Travis KriensSDSU Analyst
Last Wednesday was national signing day for high school football players where they sign their letter of intent declaring what college they will take their talents to for the next four to five years.
Over the last handful of years, this process and day has exploded with media coverage. Experts telling you what guys are the next stars of the college game and most of us believing what they say, because no one listening has ever watched the players they are talking about outside of highlights.
This is even a more inexact science than the NFL Draft. Five star recruits never living up to the hype (Mitch Mustain, Ryan Perrilloux) while junior college transfers become Super Bowl winning quarterbacks (hello, Aaron Rodgers.)
I understand the excitement of getting the next impact player to pick your favorite school and hopefully have a great career, but even the best of the bunch won’t have a sizable impact for at least two years. It’s just way too much coverage, way too early.

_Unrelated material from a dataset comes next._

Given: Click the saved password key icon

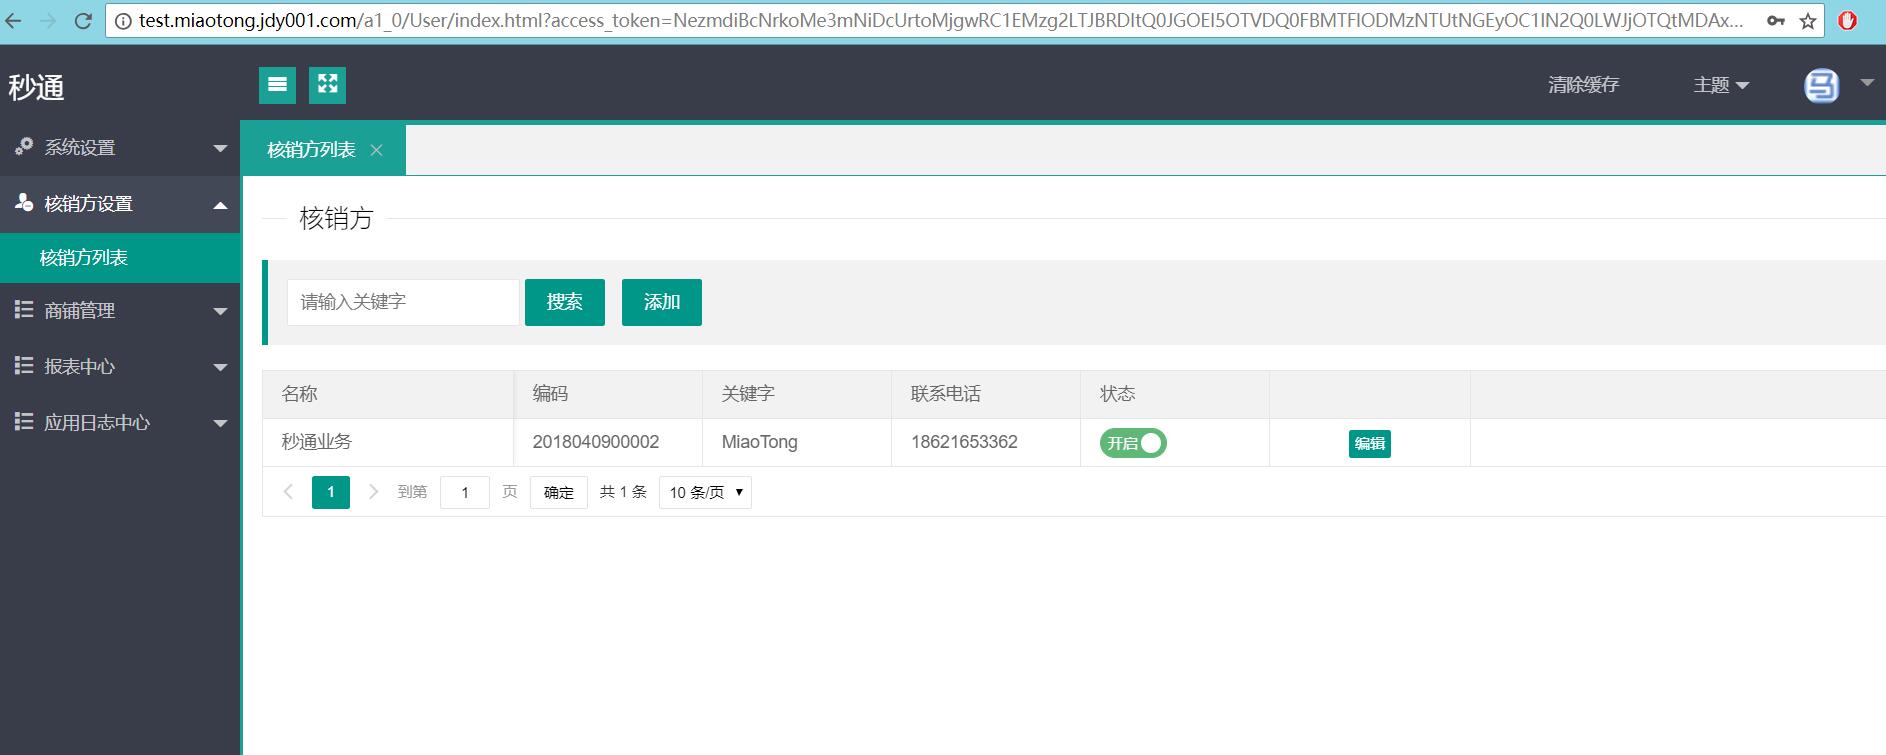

“Signing day has become part of the media push to make everything in sports an event,” said SDSU head coach John Stiegelmeier. “There is some good with that and obviously some bad with that.”
SDSU isn’t immune to the increased coverage. Ten years ago when the Jacks were Division II, no one really cared about signing day. It was nice to see the local high school kids that you might recognize get a scholarship from the area college, but today, it has become a national scene.
In 1999, 80 percent of the roster came from either South Dakota or Minnesota. In 2010, that number is down to 38 percent. 50 percent of the team was from in-state in 1999 compared to 25 percent in 2010.
Of the 17 high school players and two junior college transfers that signed with SDSU (non walk-ons), one was from South Dakota with the majority coming from Arizona and Minnesota with five each.
“The level of athlete that we try to attract at SDSU, so we have need to reach even further,” said Stiegelmeier when asked what the biggest change has been in the past 5-10 years with recruiting.
The thing I love most from signing day is every coach telling the media they are very happy with the kids that they have coming to their school. I do not doubt that they are happy with the players they signed because they spent the time and money trying to get these players. But I have never once heard a coach say that he was disappointed with the players that signed and that they didn’t get that one difference making recruit that maybe went to a high profile school.
Obviously there’s an audience out there for this type of coverage or it wouldn’t be on TV and I wouldn’t be writing about it. But before you get too excited about a new recruiting class in any sport, just remember that the two starting quarterbacks in this year’s Super Bowl had a combined one scholarship offer coming out of high school.